# Aufgabenstellung 1
Welchen dritten Weg nennt der Text über verbale Angriffe neben Angriff und Flucht?
# Aufgabenstellung 2
Schreiben Sie den Text über verbale Angriffe im Anschluss an seinen letzten Satz weiter.

# Dokument
● ● ● ● ● ● ●
Angriff oder Flucht. Das sind die zwei Szenarien, wie der Mensch auf Stress reagiert. Also auch auf verbale Angriffe. Entweder er schlägt gereizt zurück oder zieht sich in sein Schneckenhaus zurück. Eskalation oder Sprachlosigkeit. Doch es gibt einen dritten Weg: ruhig und gelassen bleiben und mit Köpfchen reagieren. Wie das geht? Aktivieren Sie den mentalen Schutzschild. Schlagfertigkeit ist erst mal gar nicht so wichtig.
«Warum hast du den Herrn Schulz gestern nicht zurückgerufen, der hat sich gerade vorhin schon wieder gemeldet», fragt die Arbeitskollegin scheinbar beiläufig aber irgendwie spitz, während Sie sich morgens hinter den Bürotisch setzen.
Zack. Der Stich sitzt. Sie haben scheinbar einen wichtigen Anruf versäumt, und die Kollegin massregelt Sie jetzt ganz zu Recht.
● ● ● ● ● ● ●
# Erfasste Daten
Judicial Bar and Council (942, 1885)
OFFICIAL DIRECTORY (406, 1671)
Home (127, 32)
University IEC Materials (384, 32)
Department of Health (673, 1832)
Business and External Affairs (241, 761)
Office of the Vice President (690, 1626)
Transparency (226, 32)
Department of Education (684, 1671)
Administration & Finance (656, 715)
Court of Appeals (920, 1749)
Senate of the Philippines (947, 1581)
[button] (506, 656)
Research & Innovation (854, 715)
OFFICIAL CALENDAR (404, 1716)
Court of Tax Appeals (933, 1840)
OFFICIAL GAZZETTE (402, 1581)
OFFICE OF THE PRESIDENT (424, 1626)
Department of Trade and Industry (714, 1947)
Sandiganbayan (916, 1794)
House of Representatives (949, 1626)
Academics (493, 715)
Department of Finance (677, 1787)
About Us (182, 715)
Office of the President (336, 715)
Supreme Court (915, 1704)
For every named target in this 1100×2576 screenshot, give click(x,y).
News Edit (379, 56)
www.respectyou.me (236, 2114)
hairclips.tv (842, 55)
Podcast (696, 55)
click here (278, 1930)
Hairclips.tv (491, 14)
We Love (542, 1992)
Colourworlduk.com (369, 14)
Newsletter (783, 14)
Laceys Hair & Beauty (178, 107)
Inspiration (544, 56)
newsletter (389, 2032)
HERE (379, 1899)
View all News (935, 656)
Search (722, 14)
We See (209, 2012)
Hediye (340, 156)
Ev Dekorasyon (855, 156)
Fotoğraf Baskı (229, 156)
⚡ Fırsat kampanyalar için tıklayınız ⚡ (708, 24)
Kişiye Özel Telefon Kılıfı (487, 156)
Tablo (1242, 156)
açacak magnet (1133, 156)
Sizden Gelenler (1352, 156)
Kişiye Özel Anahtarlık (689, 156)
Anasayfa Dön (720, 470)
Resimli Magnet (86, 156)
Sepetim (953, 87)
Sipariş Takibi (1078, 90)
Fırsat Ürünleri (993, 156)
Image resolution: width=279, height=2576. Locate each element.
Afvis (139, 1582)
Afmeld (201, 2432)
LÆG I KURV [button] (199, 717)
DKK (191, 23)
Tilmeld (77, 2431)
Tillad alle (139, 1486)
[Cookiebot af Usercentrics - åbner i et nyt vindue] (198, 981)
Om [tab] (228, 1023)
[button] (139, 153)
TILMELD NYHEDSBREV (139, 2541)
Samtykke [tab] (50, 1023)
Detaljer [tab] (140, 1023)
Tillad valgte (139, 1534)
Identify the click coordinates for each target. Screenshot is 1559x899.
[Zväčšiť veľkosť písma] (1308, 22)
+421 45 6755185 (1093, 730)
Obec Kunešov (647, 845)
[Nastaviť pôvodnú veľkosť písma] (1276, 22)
● ● ● ● ● ● ●
# Ergebnis 1
Ruhig und gelassen bleiben und mit Köpfchen reagieren.

# Ergebnis 2
Meinen Sie zumindest. Und nehmen «die Schuld» sofort an. Jetzt spüren Sie, wie Ihnen das Blut in den Kopf steigt und Sie heisse Backen kriegen. Sie beginnen zu schwitzen und ihre Hände zittern. Die herbeigesehnte schlagfertige Antwort will Ihnen nicht einfallen. Ihr Kopf bleibt leer. Und Sie bleiben stumm und starten gequält in den Arbeitstag.
Oder starten Sie den Gegenschlag? Sie entgegnen ihrer Kollegin wie aus der Pistole geschossen: «Doch, ich habe gestern abend noch zwei Mal versucht, den Herrn Schulz anzurufen.» Und merken dabei gar nicht, wie Sie mit Ihrer vermeintlichen Schlagfertigkeit in die Rechtfertigungsfalle getappt sind und der Kollegin bloss weitere Gelegenheit liefern, an Ihnen herumzumäkeln.
Solche verbalen Angriffe kommen scheinbar harmlos daher, doch sie können einen leisen und zurückhaltenden Menschen ganz schön stressen.
Wie schaffen es Menschen, in einer solchen Situation ruhig Blut zu bewahren? Weder sofort agressiv oder im Rechtfertigungsmodus zurückzugeben noch stumm vor sich hin zu leiden? Sondern kühlen Kopf zu bewahren in einer heissen Situation?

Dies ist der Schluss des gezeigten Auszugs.